Intravitreal drug delivery has become routine for the delivery of drugs, suspensions and intraocular implants into the vitreous cavity. It is the main route to deliver macromolecules to the posterior segment of the eye. Although the technique leads to targeted delivery of therapeutics, it is invasive since it requires the penetration of the globe and is associated with complications such as endophthalmitis, retinal detachment, cataracts and intraocular haemorrhage75. Intraocular injections can be uncomfortable, may have limited patient compliance and often require multiple injections which can increase the risk of side effects such as infectious endophthalmitis and retinal detachment76. However, repeated intravitreal injections of anti-angiogenic agents such as vascular endothelial growth factor (VEGF) inhibitors have become the first-line treatment for exudative age-related macular degeneration (AMD)77. Our study which detected additive effects of combined b-ITON and intraocular injections48, suggests that intraocular injection may not be the optimal therapeutic delivery method for treating ocular blast injury and that this should be considered in development of treatments for humans. However, caution needs to be exercised when projecting adverse effects of intraocular injections in mouse eyes to substantially larger human eyes since an intraocular injection in a mouse eye may inflict a greater degree of injection-related ocular injury than in the larger human eye with a ~ 1000-fold larger vitreous volume78,79. Hence, the overall effects of intraocular injections into the human eye may be negligible and needs further investigation.

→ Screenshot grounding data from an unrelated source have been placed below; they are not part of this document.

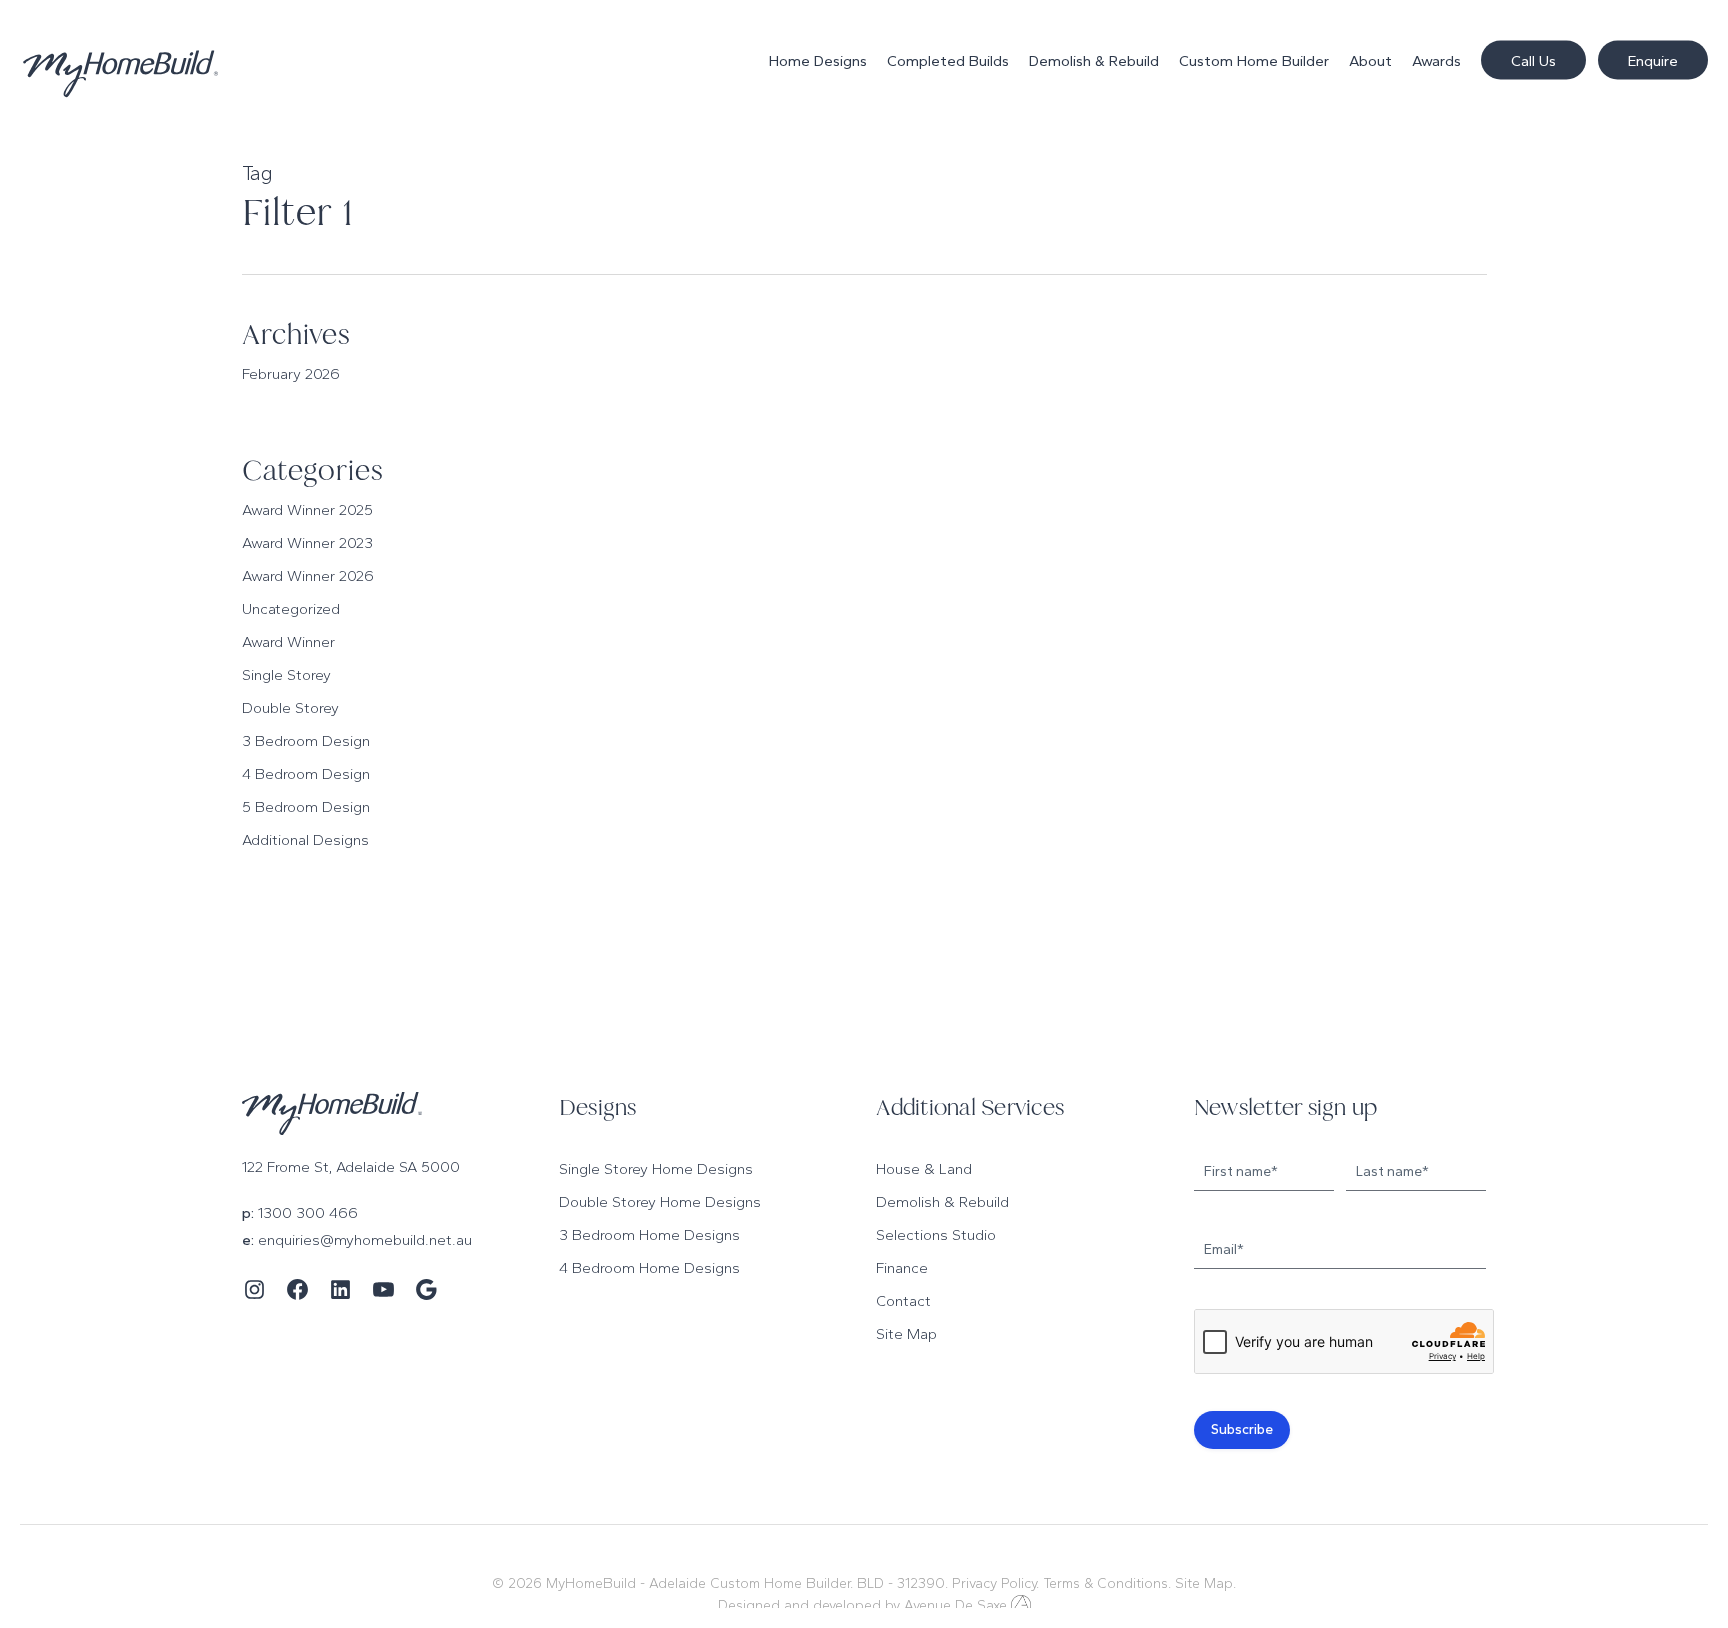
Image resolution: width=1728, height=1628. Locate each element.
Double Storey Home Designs (660, 1202)
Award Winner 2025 (307, 510)
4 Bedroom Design (306, 774)
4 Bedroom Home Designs (649, 1268)
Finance (902, 1268)
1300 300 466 (308, 1213)
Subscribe (1242, 1429)
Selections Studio (936, 1235)
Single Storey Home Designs (656, 1169)
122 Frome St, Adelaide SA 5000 (351, 1167)
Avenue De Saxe (955, 1605)
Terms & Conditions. (1107, 1583)
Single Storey (286, 675)
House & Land (924, 1169)
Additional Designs (305, 840)
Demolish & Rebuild (942, 1202)
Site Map (906, 1334)
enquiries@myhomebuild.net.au (365, 1240)
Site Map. (1205, 1583)
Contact (903, 1301)
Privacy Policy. (995, 1583)
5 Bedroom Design (306, 807)
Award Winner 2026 (308, 576)
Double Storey (290, 708)
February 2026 (291, 374)
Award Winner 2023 (307, 543)
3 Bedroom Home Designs (649, 1235)
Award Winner (288, 642)
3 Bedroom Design (306, 741)
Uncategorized (291, 609)
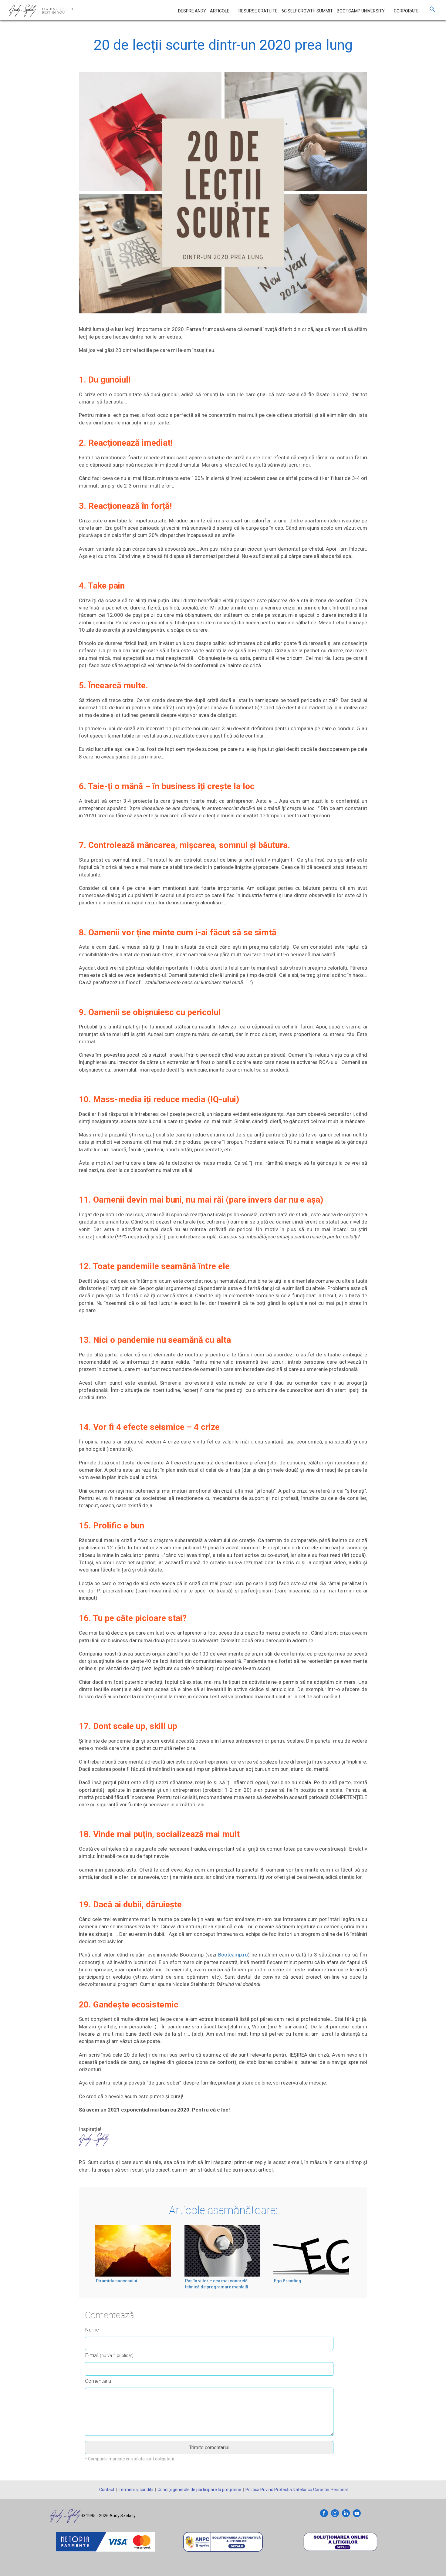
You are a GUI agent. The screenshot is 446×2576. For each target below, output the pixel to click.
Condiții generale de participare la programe (199, 2489)
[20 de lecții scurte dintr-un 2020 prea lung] (223, 198)
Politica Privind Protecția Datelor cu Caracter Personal (296, 2489)
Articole (219, 10)
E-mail (109, 2355)
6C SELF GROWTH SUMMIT (307, 10)
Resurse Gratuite (258, 10)
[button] (432, 10)
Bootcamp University (361, 10)
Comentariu (98, 2381)
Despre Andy (192, 10)
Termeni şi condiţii (136, 2489)
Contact (106, 2489)
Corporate (406, 10)
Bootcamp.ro (233, 1955)
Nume (92, 2330)
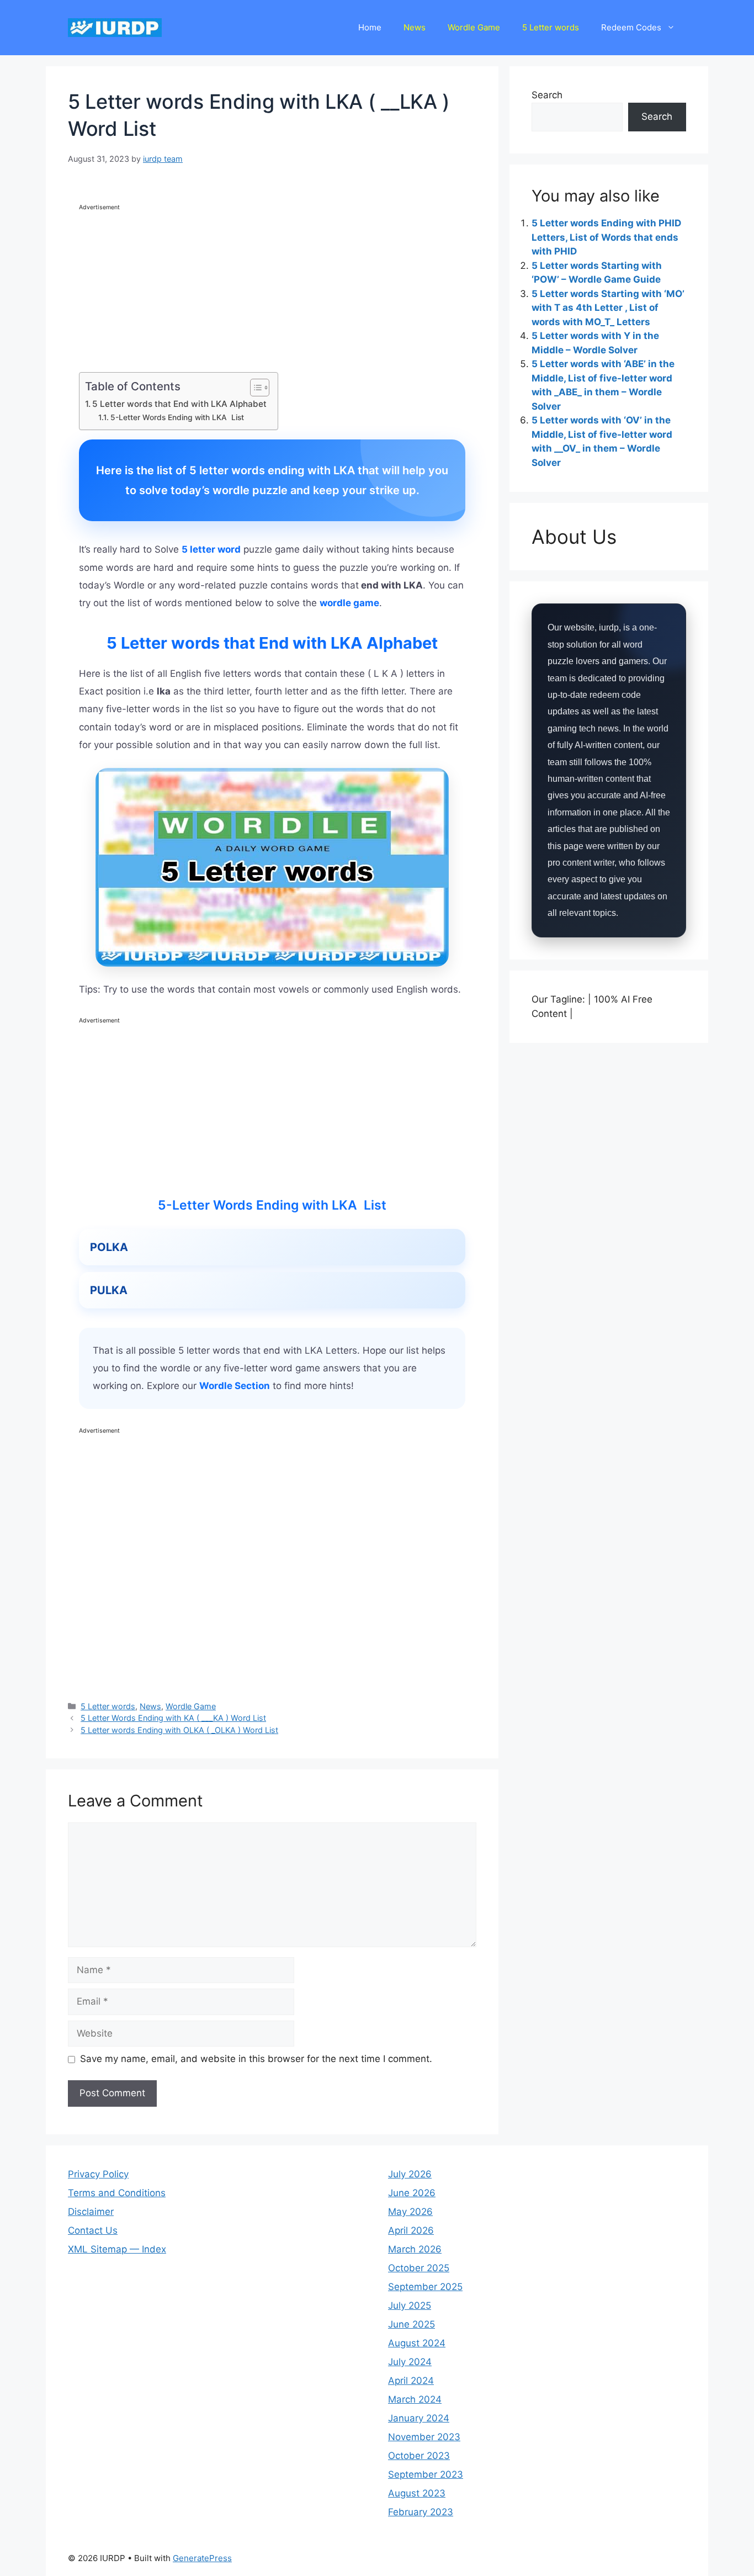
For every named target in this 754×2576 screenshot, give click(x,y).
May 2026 (410, 2211)
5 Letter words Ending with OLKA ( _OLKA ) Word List (179, 1730)
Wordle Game (474, 27)
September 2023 (425, 2474)
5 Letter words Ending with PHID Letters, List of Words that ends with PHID (606, 237)
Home (369, 27)
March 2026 (415, 2249)
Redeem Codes (631, 27)
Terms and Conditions (117, 2192)
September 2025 (425, 2286)
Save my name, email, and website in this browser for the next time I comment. (256, 2058)
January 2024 (418, 2418)
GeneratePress (202, 2558)
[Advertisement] (272, 290)
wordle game (349, 602)
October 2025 (418, 2267)
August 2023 (416, 2493)
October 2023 (419, 2455)
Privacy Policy (98, 2174)
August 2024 (416, 2343)
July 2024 (410, 2361)
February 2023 (420, 2511)
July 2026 (410, 2174)
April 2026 (411, 2230)
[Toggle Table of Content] (254, 387)
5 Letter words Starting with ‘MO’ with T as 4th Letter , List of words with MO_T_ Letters (608, 307)
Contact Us (93, 2230)
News (414, 27)
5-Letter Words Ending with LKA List (177, 417)
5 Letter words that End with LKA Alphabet (179, 404)
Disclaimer (91, 2211)
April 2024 (411, 2380)
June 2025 (411, 2324)
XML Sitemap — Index (117, 2249)
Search (547, 94)
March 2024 (415, 2399)
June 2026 (412, 2192)
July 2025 (409, 2305)
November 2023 (424, 2436)
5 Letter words (550, 27)
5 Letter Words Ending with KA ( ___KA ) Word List (173, 1717)
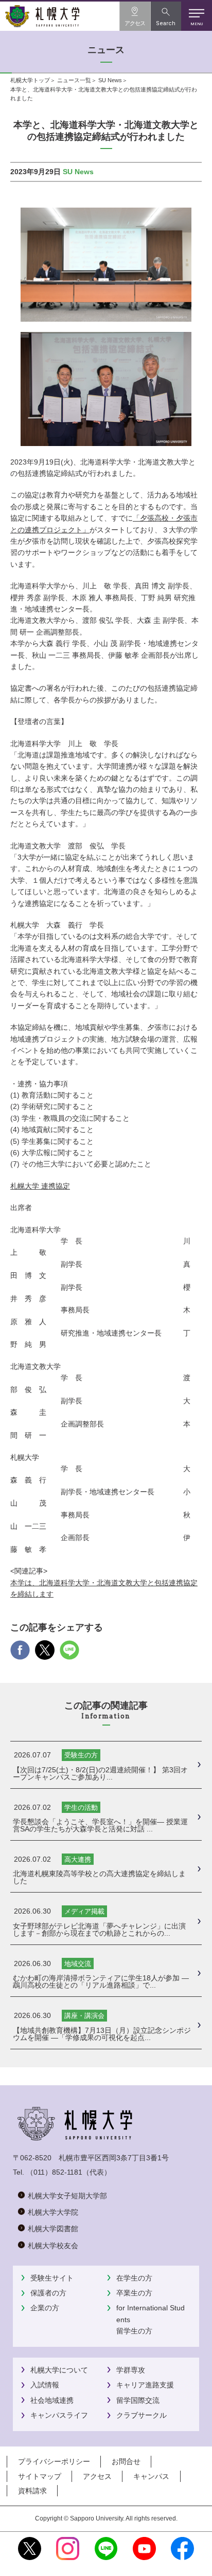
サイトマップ (39, 2476)
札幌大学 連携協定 (40, 1186)
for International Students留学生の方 (150, 2319)
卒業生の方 (134, 2293)
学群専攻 (130, 2370)
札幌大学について (59, 2370)
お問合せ (126, 2461)
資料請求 (32, 2491)
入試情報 (44, 2385)
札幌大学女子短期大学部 (67, 2196)
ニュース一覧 (74, 80)
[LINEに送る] (69, 1654)
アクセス (97, 2476)
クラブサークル (141, 2415)
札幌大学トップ (30, 80)
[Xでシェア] (45, 1654)
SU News (110, 80)
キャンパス (151, 2476)
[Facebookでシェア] (20, 1654)
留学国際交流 (138, 2400)
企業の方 (44, 2308)
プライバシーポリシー (54, 2461)
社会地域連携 (52, 2400)
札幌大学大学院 (53, 2212)
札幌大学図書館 (53, 2229)
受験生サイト (52, 2278)
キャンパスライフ (59, 2415)
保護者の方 (48, 2293)
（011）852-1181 (54, 2172)
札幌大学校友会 (53, 2245)
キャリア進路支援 (145, 2385)
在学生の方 (134, 2278)
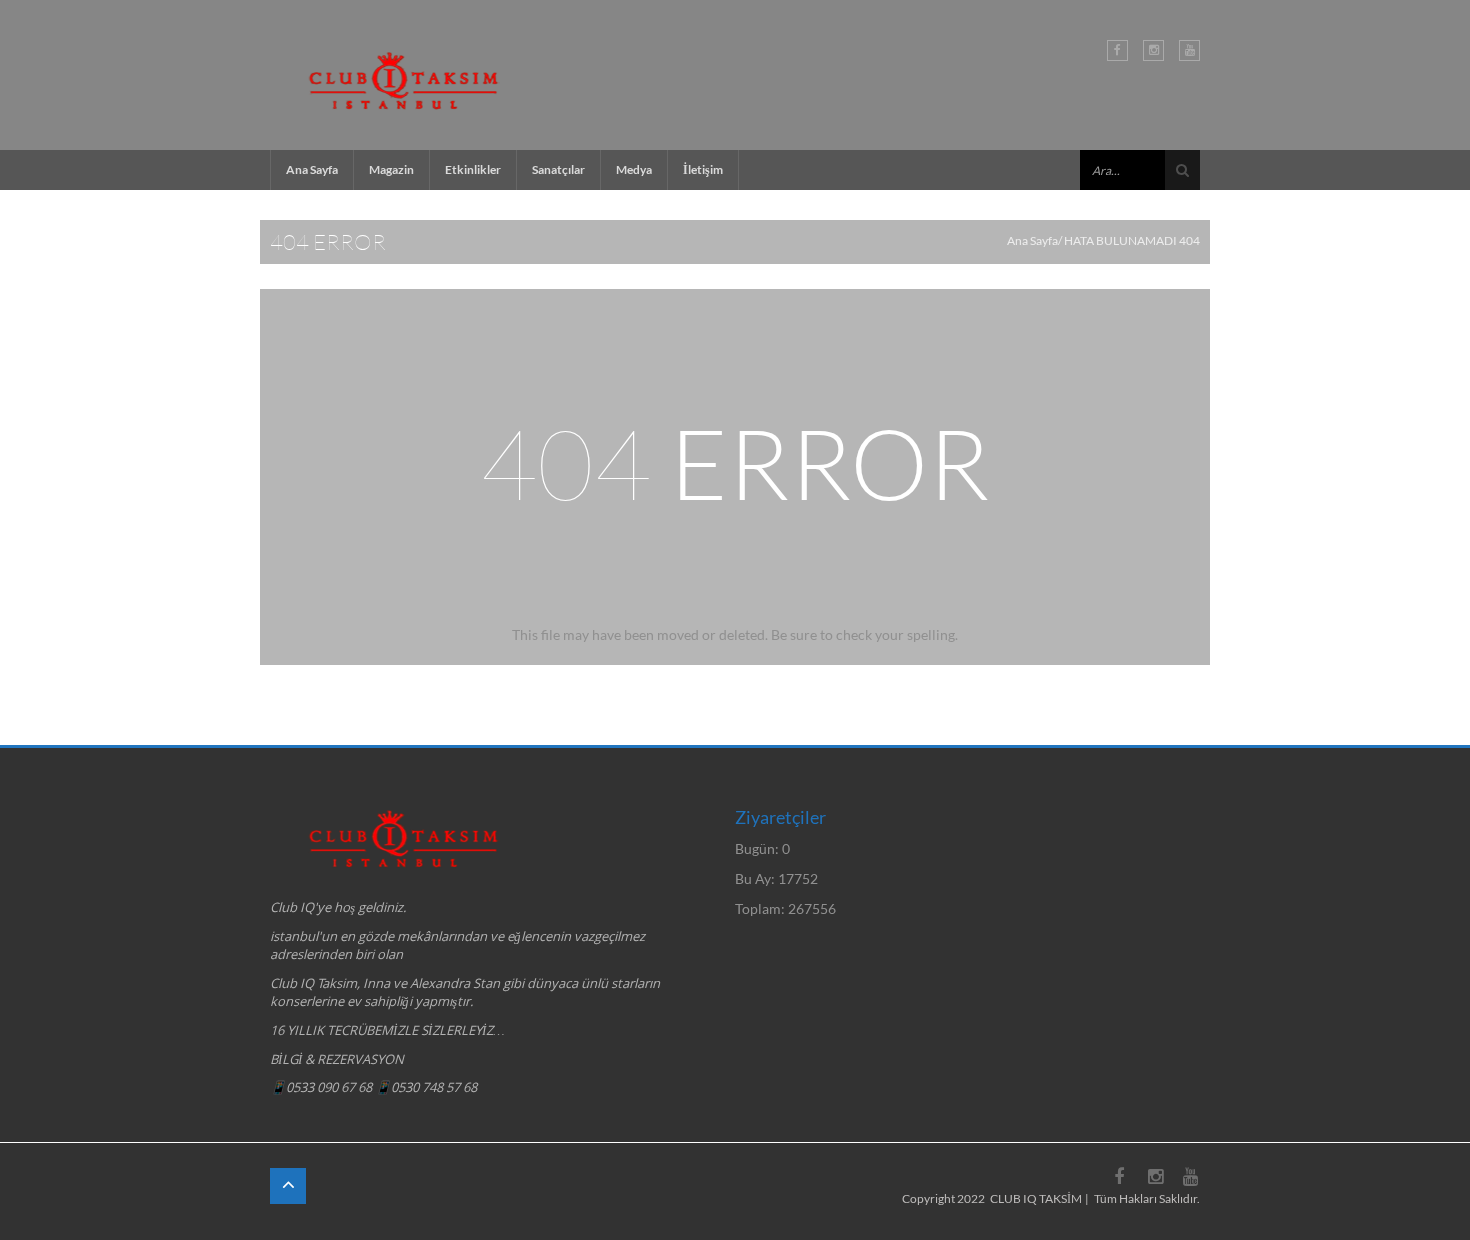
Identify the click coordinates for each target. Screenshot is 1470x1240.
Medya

In conclusion, despite evidence of caspase-2 activation after b-ITON, we did not detect a neuroprotective effect of caspase-2 knockdown in this model, possibly because of the limited loss of RGC soma. We demonstrate that intravitreal injection and b-ITON combined cause retinal and vitreal inflammation, with a greater effect when the injection was administered after b-ITON compared to before the injury. Depending on the timing of injection, intravitreal injection may also induce RGC axonal loss, although this was minimal. Similarly, the timing of the intravitreal injections with respect to b-ITON also determined whether siCASP2 reduced or increased vitreous inflammation. The time point of intravitreal injection surrounding ocular trauma can induce varied retinal and ON pathologies and should be carefully considered when testing treatments in models of ocular trauma and in treating ocular trauma patients.